Cyber Security – CERTs, Policy, etc

The march towards an equitable data economy


From UPSC perspective, the following things are important :

Prelims level : GDPR

Mains level : Paper 3- Data governance

The article explains the data governance norms we need to adopt to secure better societal outcomes.

Whatsapp privacy issue

  • New terms of service circulated by WhatsApp, caused a stir among the user.
  • It informed users that data about chats with business accounts would be shared with Facebook.
  • These policies seemed unfair to India as they were not applicable to the European Union (EU), given their strong data protection policies.

Acceptable levels of data exchange

  • Default norms provide power to the tech platforms to collect, analyse and monetize data with complete control.
  • This undergirds business models that seem undesirable for society—with harms to privacy and free speech.
  • Global discussions about alternatives to the “exchange of data for free services” are becoming nuanced.

3 Norms in the data governance

1) Recognition of individual and collective rights related to data

  • It was generally accepted that extraction of data to access free services was a fair exchange with individuals.
  • Emergence of existential threats related to privacy and democracy have highlighted the role of guaranteeing human and civil rights.
  • There has been significant global progress through regulations on individual data rights.
  • A United Nations Conference on Trade and Development (UNCTAD) report claims that 128 of 194 countries have put in place legislations for data protection and privacy.
  • However, this protection is insufficient as it is centered on individuals and does not account for safety of groups.
  • The next wave of data governance ideas will seek to protect collective harms and build on the foundation of individual agency and control.

2) Data sovereignty

  • One-size-fits all global norms of data governance are changing and being replaced by region-specific ideas.
  • Greater acceptance for “data sovereignty” assertions across India and Europe is a welcome shift towards crafting governance that is respectful of local nuances and inclusive of civic participation.
  • The EU general data protection regulation (GDPR) had created an early lighthouse example.
  • On the other hand, the US has adopted a light regulation approach—there is no comprehensive country-wide data protection law.
  • Closer home, India is finalizing the contours of a country-wide and cross-sector personal data protection bill, which reflects local norms.
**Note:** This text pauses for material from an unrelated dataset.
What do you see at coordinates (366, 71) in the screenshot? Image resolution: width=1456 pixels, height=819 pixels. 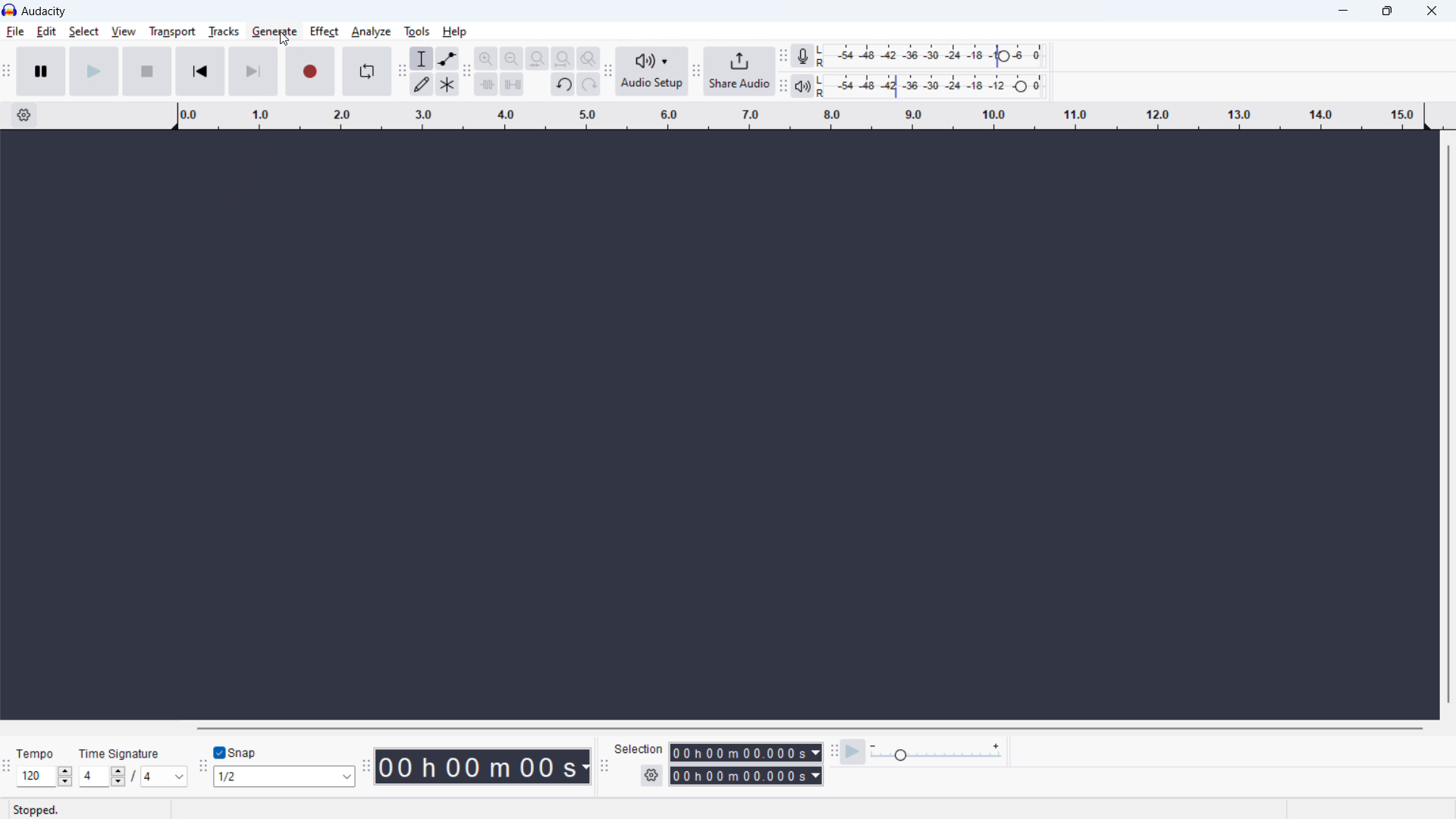 I see `enable looping` at bounding box center [366, 71].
3) Value creation for all stakeholders

  • So far, data economy has operated in a completely unregulated space, creating a “winner takes all” market, with concentrated profits and little contribution to local taxes.
  • A healthy economy requires value creation for all stakeholders.
  • As tech platforms take up the profitable role of acting as the gateway to all information and social connections, they have a greater accountability and responsibility to contribute to the economy.
  • India’s digital tax through the 2% “equalization levy” is an attempt to make the tech giants pay for revenues earned in India.

Consider the question “What should be norms of data governance we must adopt for achieving better societal outcomes?”


Formal adoption of regulations and setting up of enforcement institutions will lead to meaningful progress in the right direction.